Also IMO you're much safer to convert to DNG in terms of future-proofing than leaving in an old format. E.g., 10 years from now, chances are you won't be able to open your RAW images from an obscure Olympus camera. That might happen with DNG too, but with DNG, you'll have a big heads up if it's going to disappear, giving you enough time to migrate your stuff if necessary. I.e., one thing to monitor and worry about.


----------



## usayit (Jan 19, 2013)

I use DNG as well.... two cameras I have spit them out natively.   Havent had a problem importing the  into LR3.  I recently purchased an olympus OMD recently only to discover that Adobe LR3 doesnt support its files.  Adobe wants me to update to LR4.   Short term solution, convert to DNG prior to importing into LR3.


----------



## KmH (Jan 19, 2013)

Some camera makes use DNG for their Raw files rather than a proprietary format.


----------



## 480sparky (Jan 19, 2013)

usayit said:


> 480sparky said:
> 
> 
> 
> ...



You missed the point.  There's no guarantee that DNG will even be a viable format in the future.  Something else may come along and blow it out of the water.  No no can predict the future, not even Adobe.


----------



## usayit (Jan 19, 2013)

480sparky said:
			
		

> There's no guarantee that DNG will even be a viable format in the future.  Something else may come along and blow it out of the water.



Nothing is guaranteed duh...   

But you still missed my point.   I have series of bits on media I assume I can read.  Assuming i have the specifications and proper documentation, i can easily write software that can make some use of that series of bits.  It doesnt matter if something better comes along... Heck i can translate it to the new format if necessary.   Its really not that difficult (i make a living in software).   

The concern here is which format has a better chance of surviving.  If i have a series of bits and no specs nor documentation,  my only choice is to reverse engineer.... Not easy and often next to impossible.   

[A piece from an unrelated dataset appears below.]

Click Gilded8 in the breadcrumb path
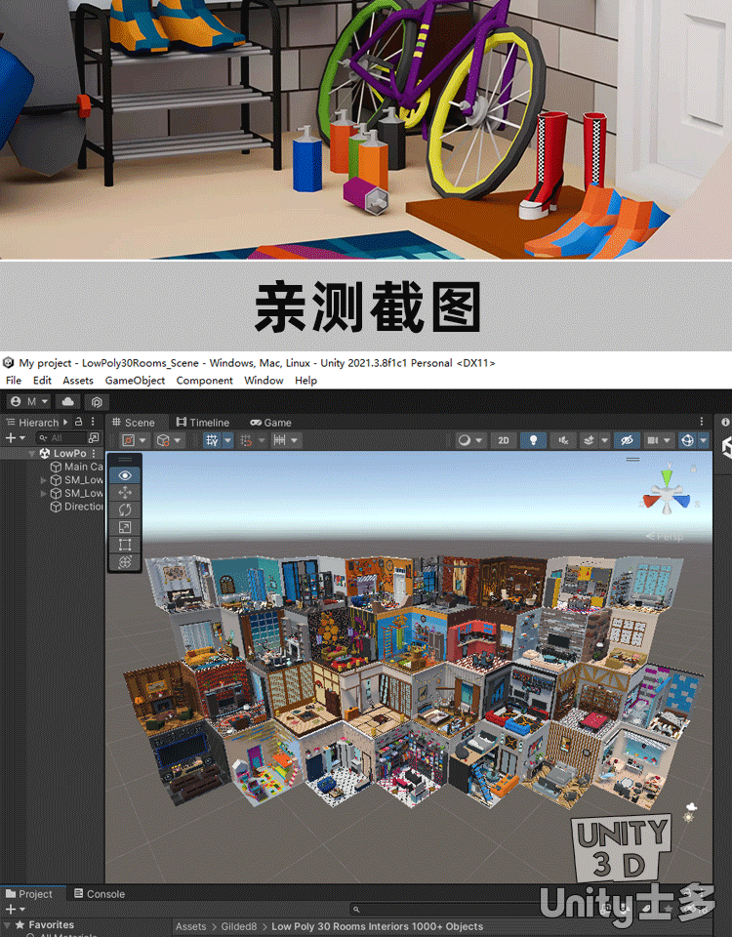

Betamax is a terrible analogy simply because its roots lie with Sony and their hardware which is always difficult to reverse engineer.


In summary... Let me make it really simple.   An existing file is always viable as long as you can retrieve he bits and there is someone able to do something with those bits.. Chances are far greater with a bits of a known open standard.


----------



## usayit (Jan 19, 2013)

KmH said:
			
		

> Some camera makes use DNG for their Raw files rather than a proprietary format.



Yup... Leica M8, M9 and if i recall correctly my old pentax K10d has the option for PEF or DNG.


----------



## Robin_Usagani (Jan 19, 2013)

If I am not mistaken, DNG does not need a sidecar file to save all of your edit settings on LR.  If you use RAW, you need the xmp file with the raw file if you want to see the edit on another computer.


----------



## 480sparky (Jan 19, 2013)

Robin_Usagani said:


> If I am not mistaken, DNG does not need a sidecar file to save all of your edit settings on LR.  If you use RAW, you need the xmp file with the raw file if you want to see the edit on another computer.



Not always.  Editing a Nikon NEF file with Nikon software imbeds the editing steps right back into the file.... no sidecar file is needed.  I think Picasa does this as well.


----------



## 480sparky (Jan 19, 2013)

usayit said:


> 480sparky said:
> 
> 
> 
> ...



Yet how many proprietary raw formats out there today _aren't _RE'd?


----------



## sekhar (Jan 19, 2013)

Guys, the point is that you're going to have a heads up. It's not like one rainy day in the future DNG is suddenly gone and all your files are unreadable. If it dies, it's going to die over many years, and we'll have plenty of time to move to another format. If on the other hand you have original RAW files from a bunch of cameras, you'll need to keep track of each of their lives and maintain copies of software that can read them. If you convert them all to DNG, it's the only thing you'll need to keep track of.


----------



## usayit (Jan 19, 2013)

480sparky said:


> Yet how many proprietary raw formats out there today _aren't _RE'd?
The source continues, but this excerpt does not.